Nesta entrevista exclusiva, Cory fala sobre o futuro da Ompi, licenças alternativas de propriedade intelectual, Microsoft, Disney, Hollywood e os tiros no pé que estas empresas estão dando ao tentarem proteger seus mercados controlando o compartilhamento de conteúdos com métodos rígidos de proteção da propriedade intelectual. "É como colocar pimenta na sopa", afirma Doctorow. "Se puser demais, vai ser impossível tomá-la".
Rets - O senhor participou recentemente de uma oficina realizada pelo Transatlantic Consumer Dialog para discutir o futuro da Organização Mundial para a Propriedade Intelectual (Ompi). O documento que apresenta um plano de médio prazo para os programas e as atividades da Ompi para o período de 2006 a 2009 expõe como objetivos principais "a manutenção e a ampliação do respeito à propriedade intelectual em todo o mundo, o que significa que qualquer ameaça à situação já existente deve ser contida". Que ameaças o senhor entende que a Ompi pretende evitar? Isso, de alguma forma, está relacionado à mobilização da sociedade civil dentro do processo da Cúpula Mundial sobre a Sociedade da Informação e à discussão dos direitos de propriedade intelectual?

◆ Instruções
Reproduza sem alterações o trecho do artigo entre "Rets - O senhor" e "de propriedade intelectual?", incluindo os dois.

◆ Material fornecido

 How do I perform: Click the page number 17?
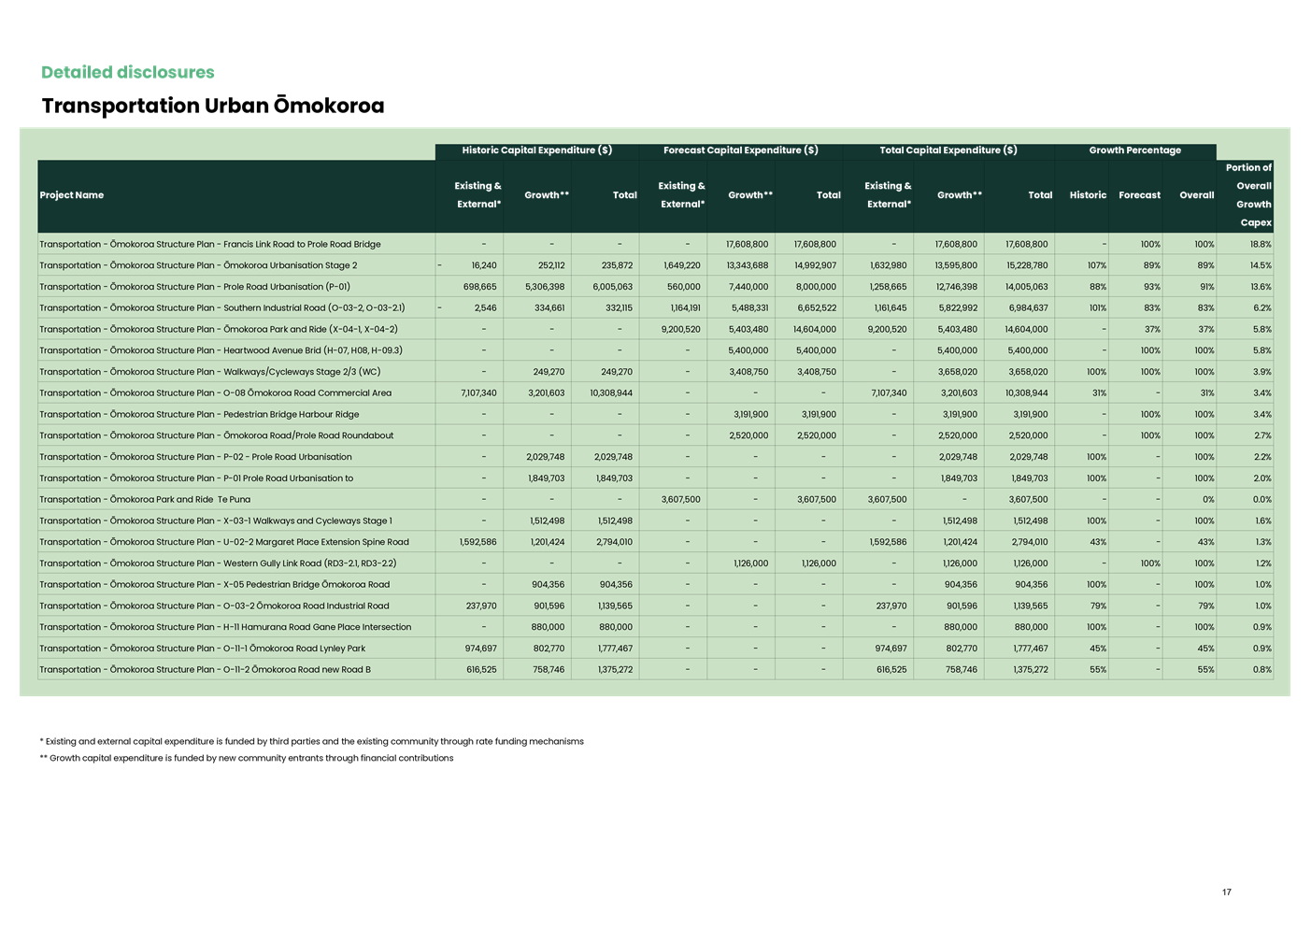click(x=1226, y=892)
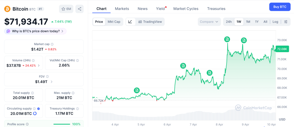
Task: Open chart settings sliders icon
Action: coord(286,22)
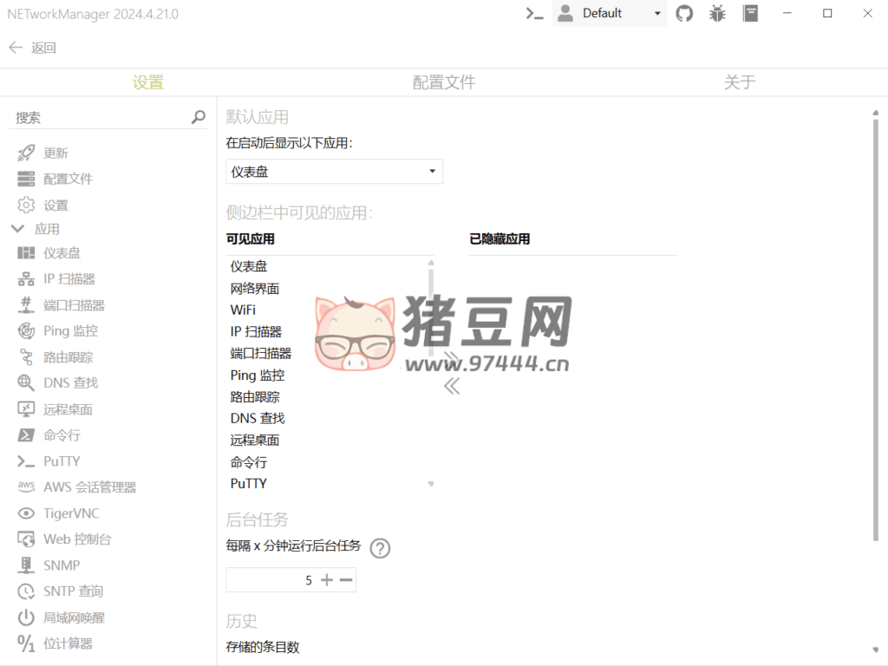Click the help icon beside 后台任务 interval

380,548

◆ Resposta
Rets - O senhor participou recentemente de uma oficina realizada pelo Transatlantic Consumer Dialog para discutir o futuro da Organização Mundial para a Propriedade Intelectual (Ompi). O documento que apresenta um plano de médio prazo para os programas e as atividades da Ompi para o período de 2006 a 2009 expõe como objetivos principais "a manutenção e a ampliação do respeito à propriedade intelectual em todo o mundo, o que significa que qualquer ameaça à situação já existente deve ser contida". Que ameaças o senhor entende que a Ompi pretende evitar? Isso, de alguma forma, está relacionado à mobilização da sociedade civil dentro do processo da Cúpula Mundial sobre a Sociedade da Informação e à discussão dos direitos de propriedade intelectual?